Commercial insurance pricing is evolving

The era of AI and advanced analytics is redefining traditional approaches to commercial insurance pricing. This transformation impacts the role of pricing actuaries, giving them the ability to answer a wider range of questions by investigating the portfolio experience, as well as improving the underwriting workflow. In addition, Large Language Models (LLMs) act as a virtual analyst enabling the automation of processes that were previously thought to require manual human effort.

Our pricing expert, Karol Gawlowski has shared some of his thoughts on the future of insurance pricing and how it is evolving so fast. Let’s find out what the future holds as the result of the ongoing analytical arms race.

Harnessing AI and Machine Learning models for smarter risk insights      

The future of pricing is not about finding a way to force LLMs in the process. As the amount of data collected by insurers grows, it becomes increasingly difficult to capture all the risk-determining patterns using standard statistical techniques, as fitting highly performant GLMs becomes a time-consuming task. Tree-based models – with gradient boosting in the lead –outperforms standard methods out of the box, and almost instantaneously delivers rapid and accurate predictions. Subsequently, experimentation with modeling beyond technical price becomes a viable option, providing opportunities to better understand and communicate the state of the underlying risk portfolio.

As the world’s first data scientists, actuaries have been dealing with numerical and structured data modelling for ages. In that context, the introduction of ML models can be thought of as an improvement. Now, thanks to LLMs, modelers can not only speed up the delivery and quality of pricing engine components but also, by accessing LLM APIs, extract signal from unstructured text data like policy wordings or claims descriptions; this automates operations such as text data cleaning that otherwise would require lengthy manual processes.

How does technology impact the commercial pricing landscape?

Insurers must act more like data companies to optimise the information available.
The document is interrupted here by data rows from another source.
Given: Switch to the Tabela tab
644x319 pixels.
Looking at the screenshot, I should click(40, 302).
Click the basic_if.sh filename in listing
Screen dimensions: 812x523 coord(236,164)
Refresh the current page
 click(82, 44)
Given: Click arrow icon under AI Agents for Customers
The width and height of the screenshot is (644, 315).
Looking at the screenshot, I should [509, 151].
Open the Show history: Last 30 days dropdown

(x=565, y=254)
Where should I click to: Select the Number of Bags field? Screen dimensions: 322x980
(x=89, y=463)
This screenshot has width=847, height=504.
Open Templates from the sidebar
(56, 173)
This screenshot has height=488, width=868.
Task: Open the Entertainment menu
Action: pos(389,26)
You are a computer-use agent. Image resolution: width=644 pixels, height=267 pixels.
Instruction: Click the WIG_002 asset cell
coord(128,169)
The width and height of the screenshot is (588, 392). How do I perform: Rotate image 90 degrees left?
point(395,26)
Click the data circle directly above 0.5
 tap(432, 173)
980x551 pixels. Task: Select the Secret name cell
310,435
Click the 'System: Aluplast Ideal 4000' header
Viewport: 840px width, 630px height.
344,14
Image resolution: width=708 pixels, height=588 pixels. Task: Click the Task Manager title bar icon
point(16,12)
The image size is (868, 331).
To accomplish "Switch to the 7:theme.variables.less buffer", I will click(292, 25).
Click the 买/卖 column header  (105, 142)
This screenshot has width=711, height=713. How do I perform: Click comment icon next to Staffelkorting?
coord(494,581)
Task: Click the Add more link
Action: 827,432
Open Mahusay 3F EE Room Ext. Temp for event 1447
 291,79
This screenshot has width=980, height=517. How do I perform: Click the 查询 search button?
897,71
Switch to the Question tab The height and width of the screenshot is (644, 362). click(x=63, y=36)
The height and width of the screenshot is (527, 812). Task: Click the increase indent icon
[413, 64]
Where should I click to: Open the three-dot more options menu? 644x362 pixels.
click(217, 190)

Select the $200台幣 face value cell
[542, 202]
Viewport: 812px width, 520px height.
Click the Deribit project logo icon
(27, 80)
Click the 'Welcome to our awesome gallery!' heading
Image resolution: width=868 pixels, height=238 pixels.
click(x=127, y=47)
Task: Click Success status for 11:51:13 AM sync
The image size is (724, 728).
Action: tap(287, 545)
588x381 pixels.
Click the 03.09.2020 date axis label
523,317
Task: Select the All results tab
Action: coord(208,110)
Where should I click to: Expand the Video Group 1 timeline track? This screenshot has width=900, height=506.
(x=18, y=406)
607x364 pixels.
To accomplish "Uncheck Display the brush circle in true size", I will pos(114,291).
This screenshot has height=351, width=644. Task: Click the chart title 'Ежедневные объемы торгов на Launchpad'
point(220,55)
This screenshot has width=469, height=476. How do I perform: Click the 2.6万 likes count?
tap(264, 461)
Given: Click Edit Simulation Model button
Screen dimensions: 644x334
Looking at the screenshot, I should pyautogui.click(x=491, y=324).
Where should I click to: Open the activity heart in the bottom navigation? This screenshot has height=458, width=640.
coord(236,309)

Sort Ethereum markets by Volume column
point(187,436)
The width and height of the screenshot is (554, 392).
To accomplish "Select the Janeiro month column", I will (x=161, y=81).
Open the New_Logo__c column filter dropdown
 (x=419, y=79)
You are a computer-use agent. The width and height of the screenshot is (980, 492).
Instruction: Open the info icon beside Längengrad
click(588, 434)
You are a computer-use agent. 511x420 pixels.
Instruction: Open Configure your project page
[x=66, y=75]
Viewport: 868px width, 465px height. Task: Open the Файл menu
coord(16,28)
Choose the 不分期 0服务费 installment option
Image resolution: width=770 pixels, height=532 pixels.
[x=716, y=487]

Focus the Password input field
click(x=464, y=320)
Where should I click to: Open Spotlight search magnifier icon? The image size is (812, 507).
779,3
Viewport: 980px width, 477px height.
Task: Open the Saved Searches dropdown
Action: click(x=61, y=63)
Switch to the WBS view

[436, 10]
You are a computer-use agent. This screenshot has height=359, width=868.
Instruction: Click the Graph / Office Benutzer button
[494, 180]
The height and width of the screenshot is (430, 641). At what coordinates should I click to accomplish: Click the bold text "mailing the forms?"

As a result, for data-rich Lines of Business the interaction between actuarial and underwriting teams is likely to become tighter, more frequent and bidirectional. Now more of the information stored in historical records (either in a tabular or unstructured form) can play a role in enriching the underwriters’ expertise. In line with increased model complexity, actuaries (especially modelers) must adjust the way technical insights are communicated, so that the underwriters can benefit from becoming more technical, and appreciative of the quantitative insights.

Some specialty lines that are inherently too heterogeneous or lacking data (either in terms of the number of records or variables) may still see an improvement through automation of repetitive processes and portfolio monitoring.

The rising gap: how advanced analytics will define market leaders

The difference between players who manage to build robust pricing infrastructures will become more and more pronounced as time passes. Carriers capable of integrating advanced analytics into decision-making processes will dominate the market through efficient and accurate pricing reflective of the risk appetite, while others might struggle to keep up and remain competitive or profitable. It also means that better interaction with brokers and clients will be facilitated.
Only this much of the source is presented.